Designed an autonomous, self-improving agent that evolves cache‐replacement policies by closing the loop between LLM code generation, ChampSim feedback (rewarded by cache hit rate), and FunSearch-style evolutionary selection.
Implemented an end-to-end generative pipeline—retrieval/DAG-augmented prompting, code synthesis/parsing, automatic compilation, simulation, and policy archiving—that produces compilable, interpretable C/C++ policies ready for ChampSim evaluation.
Analyzed design levers (persona conditioning vs. none, prompt variants, trace complexity) and surface practical insights—e.g., stability/volatility trade-offs, simulation bottlenecks from complex generated logic, and risks of overfitting in dual feedback loops.
Analysis of Linear Convergence in Federated Learning: Overcoming Client Heterogeneity and Sparse Gradient Challenges
Wrote a review paper on major federated learning (FL) algorithms, including FedAvg, FedProx, FedNova, and FedLin, focusing on their convergence behaviors and how effectively they reach consensus in an FL setup.
Addressed the central challenges inherent in FL, such as objective and systems heterogeneity, along with the complexities of limited and unreliable communication.
Explored the trade-offs between speed and accuracy within these algorithms, providing valuable insights into their computational efficiency and precision in practical applications.
In this project, modeling and design of the artificial neural network, regression tree, multiple linear regression, and curve fitting model for load forecasting is carried out in the BUET academic and residential area. These approaches help to reduce the problems associated with the conventional method and have the advantage of learning directly from historical data. The forecasting models here have used data such as past load, and weather information like dew point and temperatures.
The actual data are taken from the BUET POWER PLANT. The data of load for the year 2005 is collected for a particular region and used to create an arbitrary dataset for 20 years. The main objective is to forecast the amount of electricity needed for better load distribution in the area.
Using different methods for forecasting gives the chance to compare their performances and choose the best out of them and that leads to creating an averaging model to take the best three of them and get a better result.
In this project, we have designed a system that will convert the texts written on an image to speech. To accomplish that task, we have utilized the functionalities of "Optical Character Recognition (OCR)" in Matlab.
Moreover, to extract the words or letters of an image, the Matlab image processing toolbox is used. After the extraction of words, the OCR function is used to recognize the extracted words. In the final phase, using the Matlab speech processing toolbox, we converted those words into speech. In a nutshell, if we nourish the project at an industrial level, this will prove a huge benefit for the handicapped and blind people.
In this project, our main goal was to reproduce the result of the paper "Variable Gain Control for Respiratory Systems. " In this paper, an innovative idea for controlling a mechanical ventilator is proposed. In fact, this control mechanism will be variable in nature, which means that the ventilator will adjust the pressure according to the needs of the patient.
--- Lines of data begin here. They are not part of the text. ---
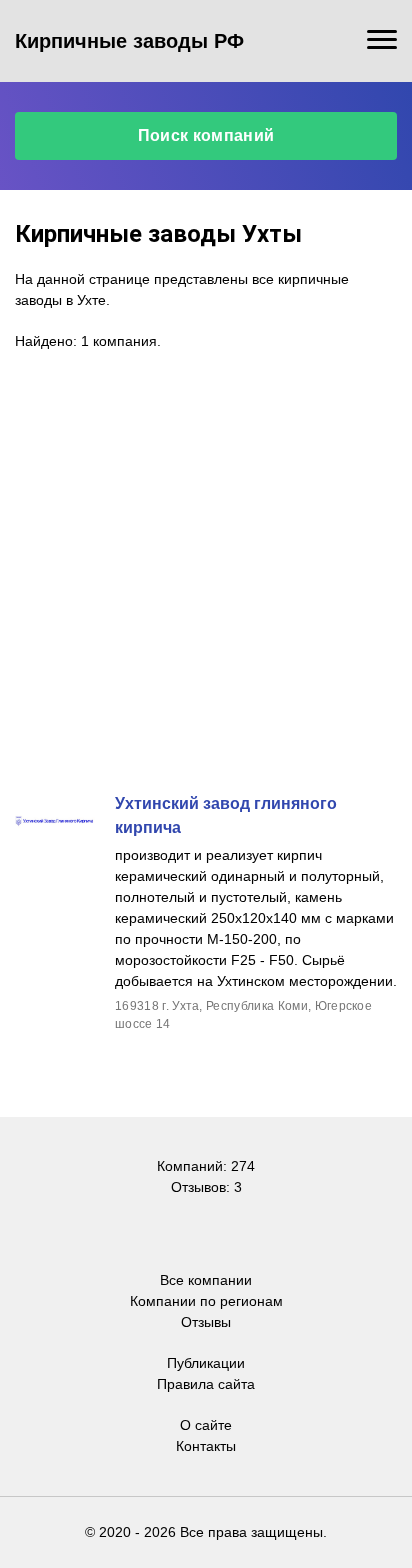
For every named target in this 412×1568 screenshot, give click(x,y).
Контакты (206, 1446)
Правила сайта (206, 1384)
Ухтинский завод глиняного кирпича (226, 815)
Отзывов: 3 (206, 1187)
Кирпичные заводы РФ (129, 41)
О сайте (206, 1425)
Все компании (206, 1280)
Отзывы (206, 1322)
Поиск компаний (206, 135)
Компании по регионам (206, 1301)
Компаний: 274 (206, 1166)
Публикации (206, 1363)
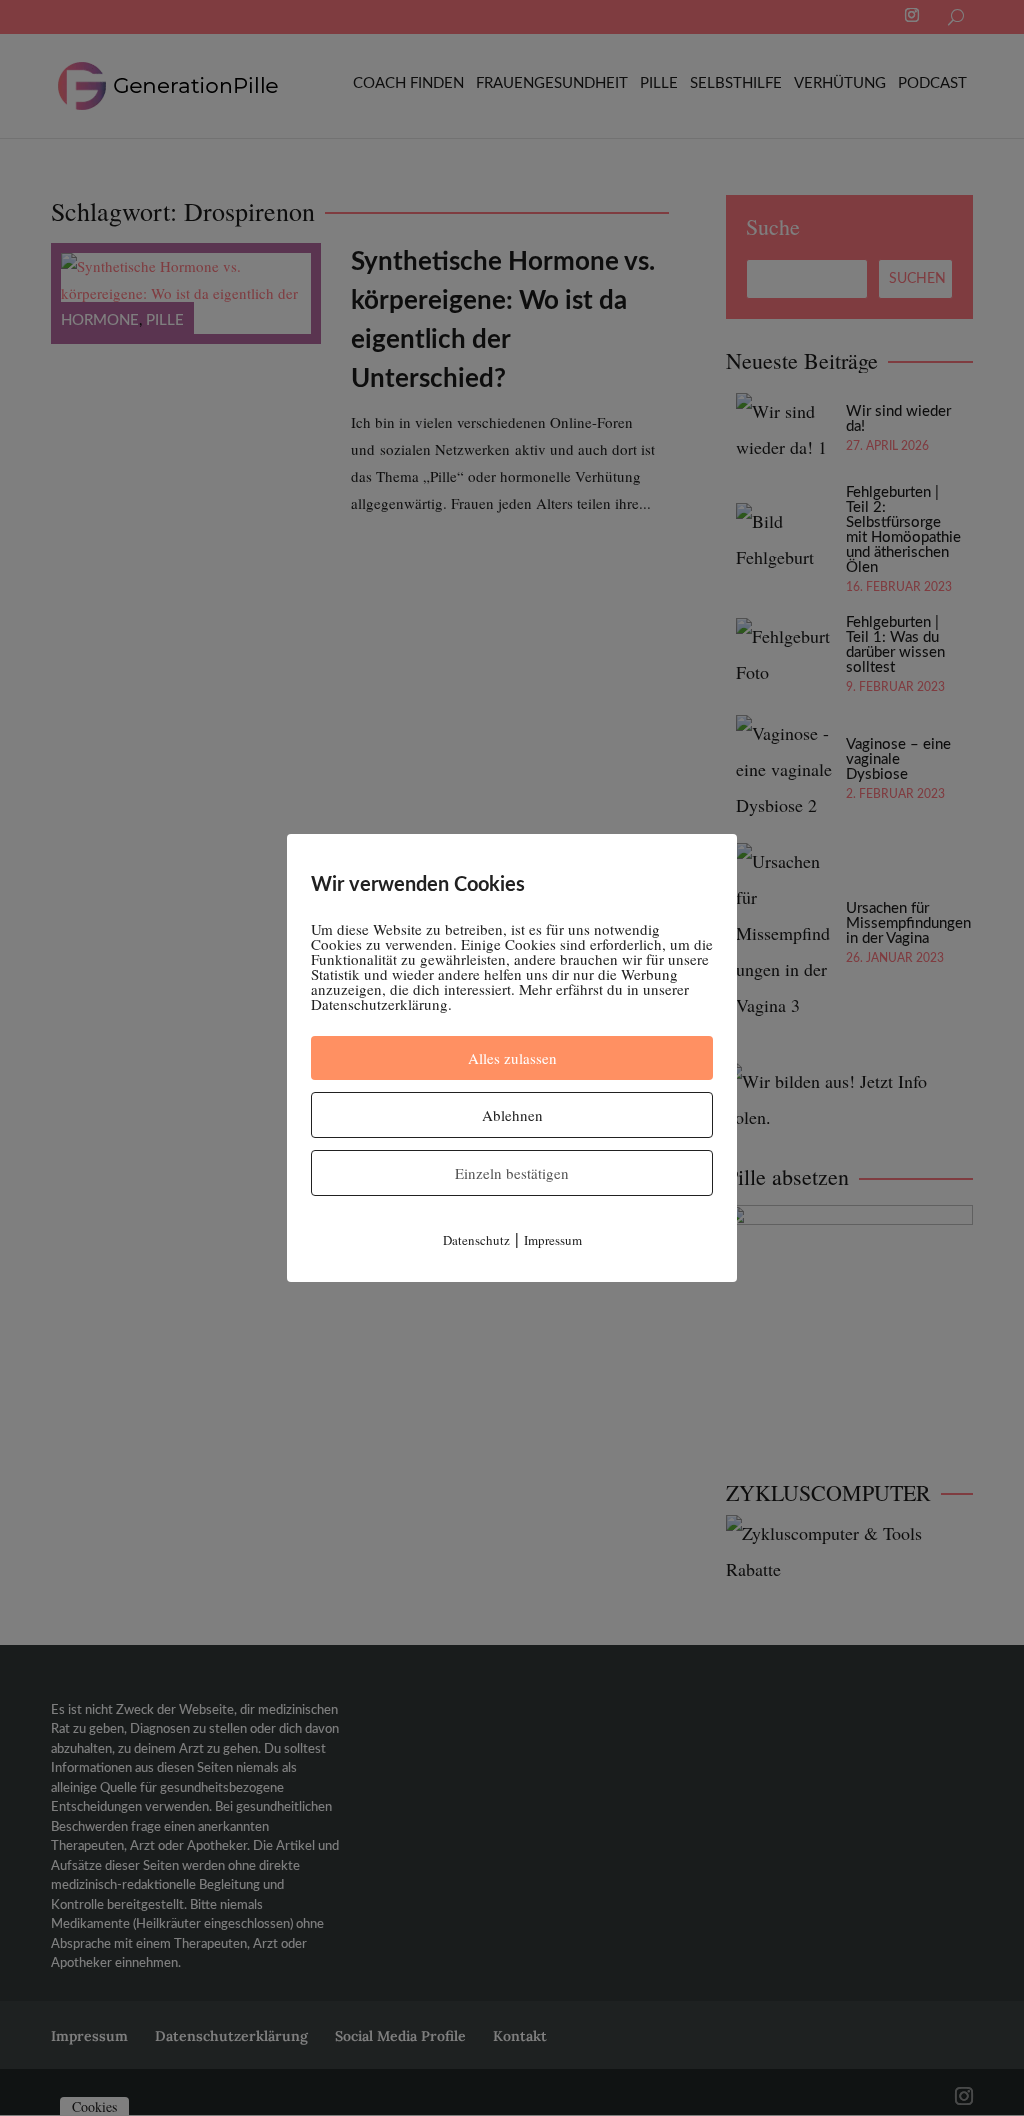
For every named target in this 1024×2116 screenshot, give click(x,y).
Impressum (553, 1240)
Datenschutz (476, 1240)
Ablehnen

Keeping the gravity of the pandemic situation in mind, this literature is undoubtedly a significant addition to the control mechanisms of ventilators.
Traffic light plays an important role in controlling the traffics in urban area. It helps to reduce traffic jam and prevent accidents. Traffic light controller is designed for a four roads junction with eight lenses. It will generate a sequence of digital data to switch the color of the traffic light among red, green and yellow. We have used the idea of Finite State Machine (FSM) to define different states.
For this project we have used Quartus and Proteus in software part to implement the coding and synthesis the circuit. For the analysis part we have wave form analysis and circuit analysis using Proteus.
In this project, we have implemented a "Bangla Digital Clock" using an ARM cortex microprocessor. Specifically, STM32F 103R6 has been utilized in this implementation. Moreover, LED matrix display has been used to show the hour, minute, and second. Additionally, buttons have been integrated for adjustment purposes. For coding purposes, we have used "ARM KEIL" IDE. Finally, the circuit was built and simulated using "Proteus."
In this project, a 4-bit PC is designed according to the basic architecture of "Simple As Possible(SAP)-1." For accomplishing that task, "VerilogHDL" language has been used and "Quartus" software is utilized for simulation and writing of testbench code.
4 bit pc accomplishes all its instruction using 4 bit computing method.In computer architecture, 4-bit integers, memory addresses, or other data units are those that are 4 bits wide. Also, 4-bit CPU and ALU architectures are those that are based on registers, address buses, or data buses of that size. A group of four bits is also called a nibble and has 16 possible values. Its primary purpose is to develop a basic understanding of how a microprocessor works, interacts with memory and other parts of the system like input and output. The instruction set is very limited and is simple.